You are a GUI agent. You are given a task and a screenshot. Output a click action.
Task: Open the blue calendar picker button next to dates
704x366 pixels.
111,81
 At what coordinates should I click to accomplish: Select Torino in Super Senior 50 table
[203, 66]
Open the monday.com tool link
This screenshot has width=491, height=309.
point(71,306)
--
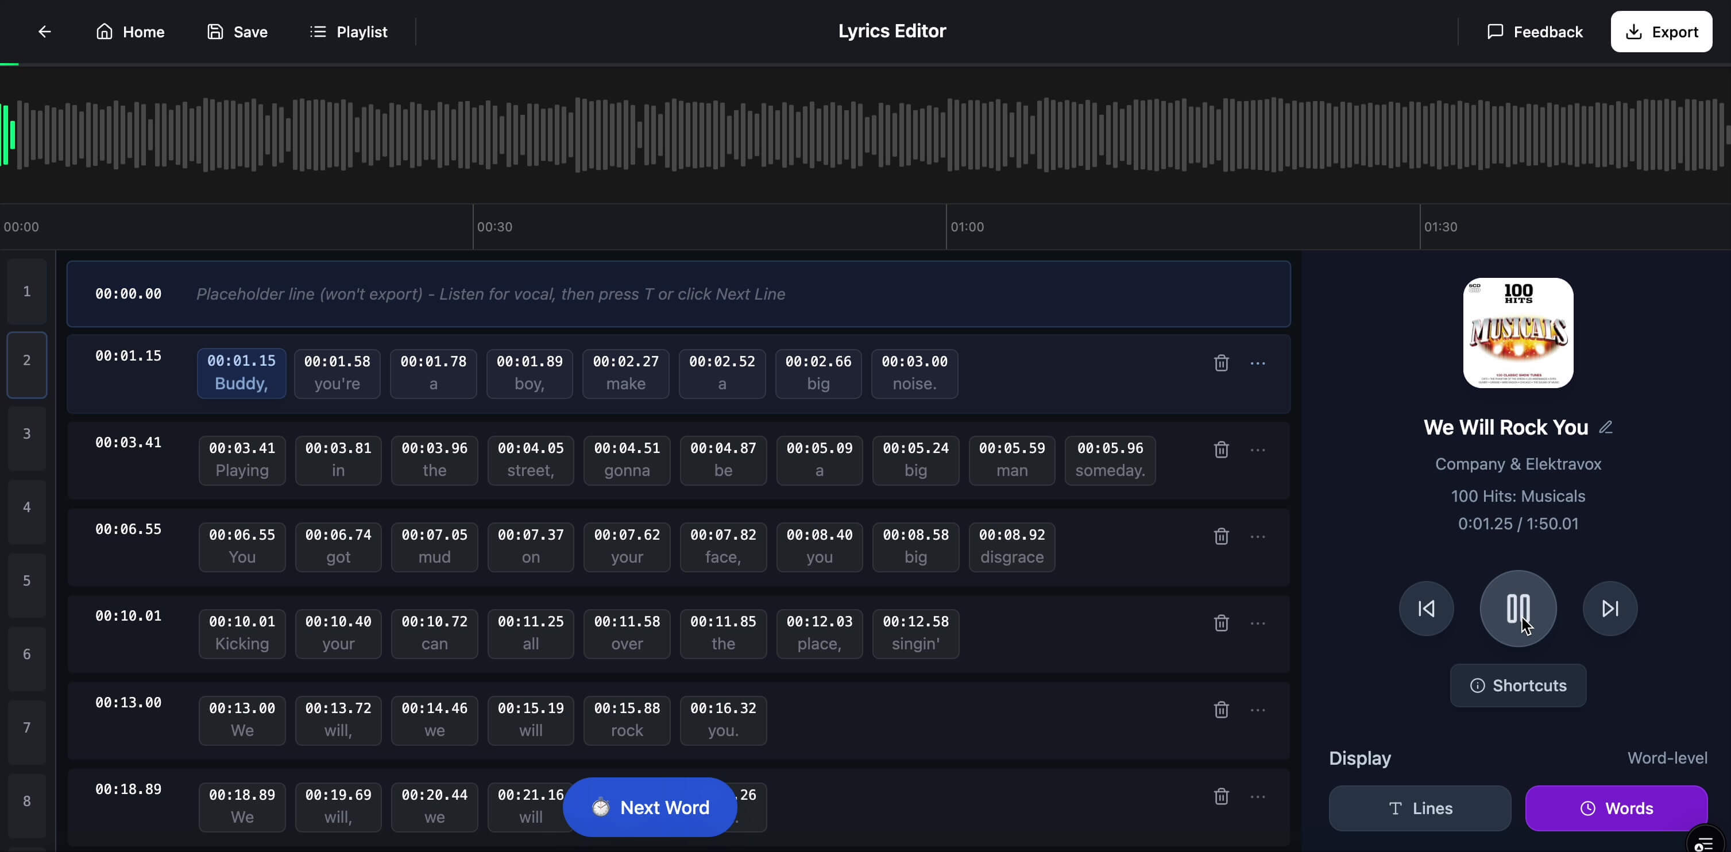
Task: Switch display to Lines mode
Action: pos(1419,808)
--
SET TASK>
Give everything from the line containing "Open the monday.com tool link" down to the line containing "point(71,306)" as a Markdown table, with columns named Row and Line, a row number for each line, and blank lines left out.

COMPLETE RESPONSE>
| Row | Line |
|---|---|
| 1 | Open the monday.com tool link |
| 2 | This screenshot has width=491, height=309. |
| 3 | point(71,306) |